A few of them are worth calling out here directly. The first principle is that our priority is improving the business. Not improving test coverage, or reducing defect counts. Just improving the business. The third principle says we’re a force for continuous improvement, helping the team adapt and optimize in order to succeed, rather than providing a safety net to catch failures. The fifth principle says the customer is the only one capable of judging and evaluating the quality of our product (testers who think they’re the “voice of the customer” don’t like this one, but good testing heavily leverages customer usage data instead of guessing what customers do).
There’s nothing in there about finding more bugs or about test automation percentages or pass rates. The principles were written by people who had spent years in testing and had come to understand that the value was never in the testing itself. It was in what the testing enabled: better decisions, faster feedback, and a clearer picture of what customers actually experienced.
We called them Modern Testing principles, but as we’ve said many times, they aren’t that modern and they aren’t that much about testing. They’re delivery principles. They’re about the whole team owning quality as a system property rather than delegating it to a function at the end of the process.
What This Means for AI
I’ve watched a lot of hand-wringing about AI replacing testers. Some of it’s warranted. If your testing practice is primarily about executing scripted checks against known expected behaviors, AI will do that faster and cheaper than humans can. That’s not a threat. It’s just the natural end of a particular model of testing that that never worked very well anyway.
AI can’t fix a system that’s built to produce low quality. It can find the symptoms faster, but it can’t treat the disease.
The organizations that’ll benefit most from AI in quality are the ones that already understand quality as a system property. They’ll use AI to get signal faster, to close feedback loops tighter, and to free up humans to do the thinking that actually requires judgment. The organizations that treat AI as a better version of their existing test scripts will get better test scripts and the same quality problems.
The Harder Conversation
The reason this false equivalence persists is that fixing the testing layer is easier than fixing the system. You can hire more QA engineers. You can buy a new tool. You can implement a framework. These are concrete actions with visible outputs, and on the surface, they feel like they matter.
Fixing the system may mean changing how requirements are written, how architects make decisions, or how developers think about their own work.
More importantly, fixing the system requires how leadership sets priorities, and what everyone is measured on. That’s slow, uncomfortable, and hard to put in a quarterly roadmap.

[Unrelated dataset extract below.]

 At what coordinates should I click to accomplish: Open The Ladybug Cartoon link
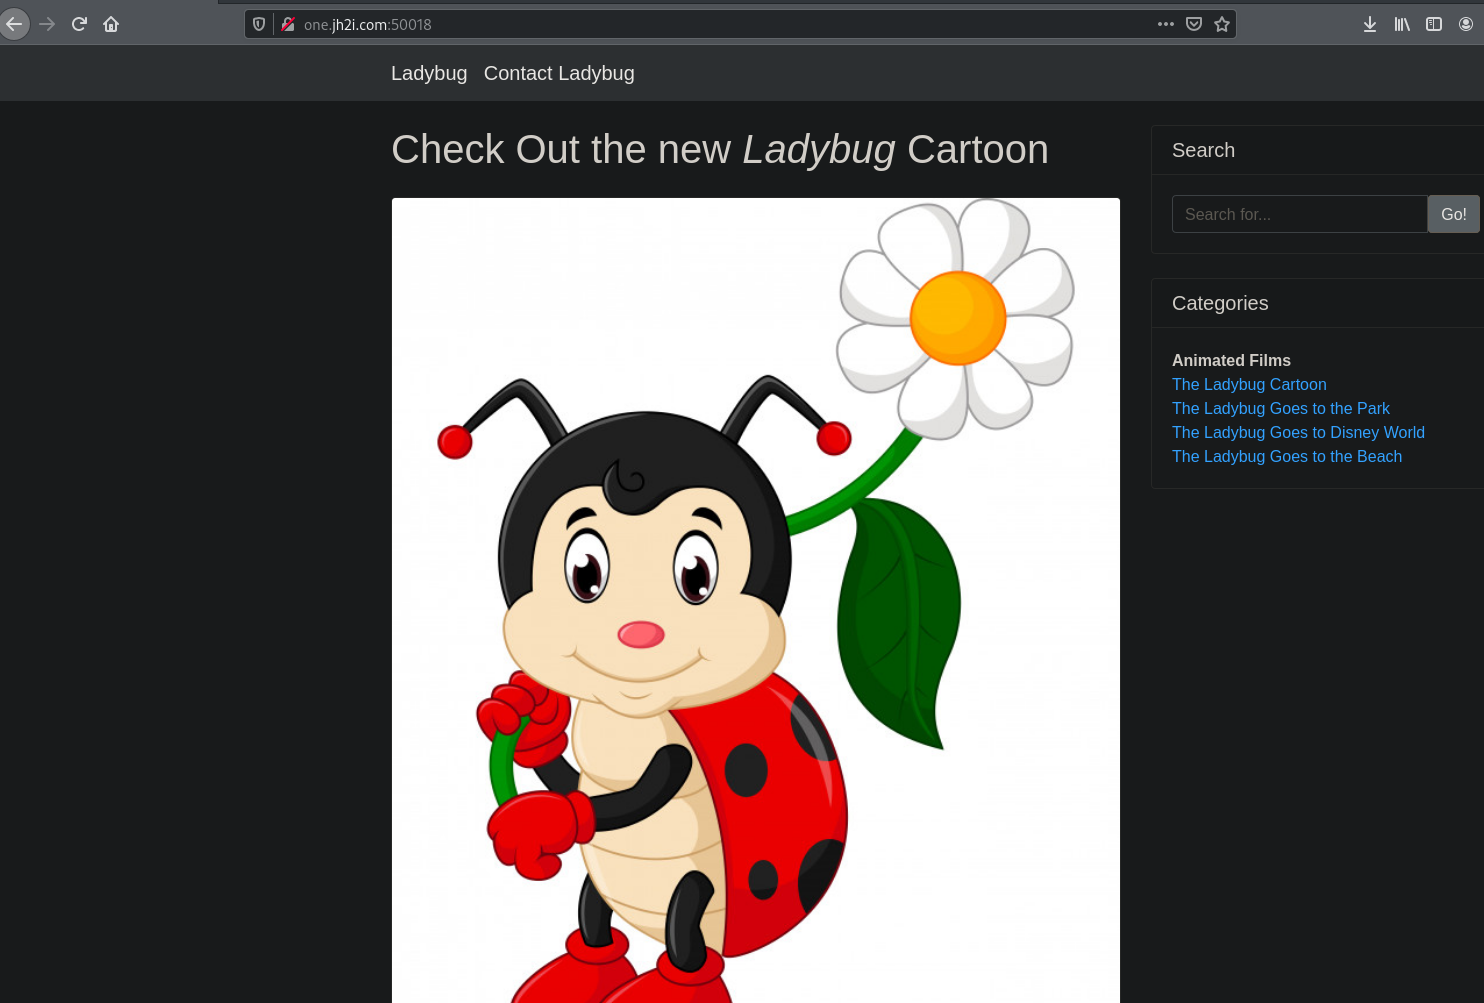pos(1249,384)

So I see teams continue to focus on fixing the testing layer and wondering why the quality problems keep coming back.
Quality isn’t a testing problem. It never was. The sooner we stop treating it like one, the sooner we can start building systems that produce something worth shipping.



So spot on! I moved from QA to Engineering leadership about 10 years ago because I got tired of trying to test in quality when all my teams could do was test out bugs. I thought I was going to head off quality problems at the source. It took me several years to figure out that I was engineering the quality system.
I agree, do you have any actionable advice for people who test but aren't in a position to alter the goal from producing a lower quality product to a higher quality product that doesn't need to be tested as much?